HyperOffload: Graph-Driven Hierarchical Memory Management for Large Language Models on SuperNode Architectures

The rapid evolution of Large Language Models (LLMs) towards long-context reasoning and sparse architectures has pushed memory requirements far beyond the capacity of individual device HBM. While emerging supernode architectures offer terabyte-scale shared memory pools via high-bandwidth interconnects, existing software stacks fail to exploit this hardware effectively. Current runtime-based offloading and swapping techniques operate with a local view, leading to reactive scheduling and exposed communication latency that stall the computation pipeline. In this paper, we propose the SuperNode Memory Management Framework (\textbf{HyperOffload}). It employs a compiler-assisted approach that leverages graph-driven memory management to treat remote memory access as explicit operations in the computation graph, specifically designed for hierarchical SuperNode architectures. Unlike reactive runtime systems, SuperNode represents data movement using cache operators within the compiler's Intermediate Representation (IR). This design enables a global, compile-time analysis of tensor lifetimes and execution dependencies. Leveraging this visibility, we develop a global execution-order refinement algorithm that statically schedules data transfers to hide remote memory latency behind compute-intensive regions. We implement SuperNode within the production deep learning framework MindSpore, adding a remote memory backend and specialized compiler passes. Evaluation on representative LLM workloads shows that SuperNode reduces peak device memory usage by up to 26\% for inference while maintaining end-to-end performance. Our work demonstrates that integrating memory-augmented hardware into the compiler's optimization framework is essential for scaling next-generation AI workloads.

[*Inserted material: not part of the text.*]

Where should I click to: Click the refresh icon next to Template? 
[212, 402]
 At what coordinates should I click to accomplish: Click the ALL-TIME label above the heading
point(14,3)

翻译：大语言模型（LLM）向长上下文推理与稀疏架构的快速发展，已使其内存需求远超单个设备高带宽内存的容量。尽管新兴的超节点架构通过高带宽互连提供了太字节级别的共享内存池，现有软件栈仍无法有效利用此类硬件。当前基于运行时的卸载与交换技术仅具备局部视野，导致反应式调度及暴露的通信延迟阻塞计算流水线。本文提出超节点内存管理框架（**HyperOffload**）。该框架采用编译器辅助方法，利用图驱动内存管理将远程内存访问视为计算图中的显式操作，专为分层式超节点架构设计。与反应式运行时系统不同，HyperOffload通过在编译器的中间表示中引入缓存操作符来表征数据移动。该设计支持对张量生命周期与执行依赖进行全局的编译时分析。基于此全局可见性，我们开发了全局执行顺序优化算法，通过静态调度数据传输将远程内存延迟隐藏在计算密集型区域之后。我们在生产级深度学习框架MindSpore中实现了HyperOffload，新增了远程内存后端与专用编译器通道。在典型LLM负载上的评估表明，HyperOffload在保持端到端性能的同时，将推理任务的峰值设备内存使用降低了最高达26%。本研究表明，将内存增强硬件集成至编译器优化框架对于扩展下一代人工智能负载至关重要。